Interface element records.
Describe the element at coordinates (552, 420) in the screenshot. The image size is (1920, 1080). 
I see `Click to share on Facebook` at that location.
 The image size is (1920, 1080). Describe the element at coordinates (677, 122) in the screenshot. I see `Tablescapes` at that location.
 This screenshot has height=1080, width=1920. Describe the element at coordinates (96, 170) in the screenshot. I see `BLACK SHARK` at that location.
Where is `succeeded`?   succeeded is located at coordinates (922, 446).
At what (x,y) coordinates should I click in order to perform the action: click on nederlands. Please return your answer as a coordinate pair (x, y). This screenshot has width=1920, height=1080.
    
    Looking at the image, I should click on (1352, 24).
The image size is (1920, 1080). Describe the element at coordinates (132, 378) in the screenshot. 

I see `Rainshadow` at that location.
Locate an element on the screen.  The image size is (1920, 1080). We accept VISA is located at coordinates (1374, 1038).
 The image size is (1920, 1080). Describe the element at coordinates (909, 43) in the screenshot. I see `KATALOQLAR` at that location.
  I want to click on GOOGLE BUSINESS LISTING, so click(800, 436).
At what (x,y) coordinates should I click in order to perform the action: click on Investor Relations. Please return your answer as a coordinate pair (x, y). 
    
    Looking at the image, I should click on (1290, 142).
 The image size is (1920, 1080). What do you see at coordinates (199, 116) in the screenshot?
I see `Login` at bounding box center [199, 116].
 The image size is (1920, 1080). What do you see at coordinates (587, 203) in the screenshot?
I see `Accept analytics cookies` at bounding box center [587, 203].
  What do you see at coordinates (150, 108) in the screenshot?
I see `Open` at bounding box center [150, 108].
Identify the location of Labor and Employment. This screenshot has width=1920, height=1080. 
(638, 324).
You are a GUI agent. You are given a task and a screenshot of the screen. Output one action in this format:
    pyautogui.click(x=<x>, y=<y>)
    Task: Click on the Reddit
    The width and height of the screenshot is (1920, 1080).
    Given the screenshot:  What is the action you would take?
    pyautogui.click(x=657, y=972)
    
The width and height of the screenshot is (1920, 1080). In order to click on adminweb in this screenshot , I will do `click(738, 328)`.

Exercise.
Please reproduce the material from the line with "click on Investor" through the end of the material, substituting "coordinate tuple" for "coordinate pair" and leaving everything else unchanged.

Response for this exercise.
At what (x,y) coordinates should I click in order to perform the action: click on Investor Relations. Please return your answer as a coordinate tuple (x, y). 
    
    Looking at the image, I should click on (1290, 142).
 The image size is (1920, 1080). What do you see at coordinates (199, 116) in the screenshot?
I see `Login` at bounding box center [199, 116].
 The image size is (1920, 1080). What do you see at coordinates (587, 203) in the screenshot?
I see `Accept analytics cookies` at bounding box center [587, 203].
  What do you see at coordinates (150, 108) in the screenshot?
I see `Open` at bounding box center [150, 108].
Identify the location of Labor and Employment. This screenshot has width=1920, height=1080. 
(638, 324).
You are a GUI agent. You are given a task and a screenshot of the screen. Output one action in this format:
    pyautogui.click(x=<x>, y=<y>)
    Task: Click on the Reddit
    The width and height of the screenshot is (1920, 1080).
    Given the screenshot:  What is the action you would take?
    pyautogui.click(x=657, y=972)
    
The width and height of the screenshot is (1920, 1080). In order to click on adminweb in this screenshot , I will do `click(738, 328)`.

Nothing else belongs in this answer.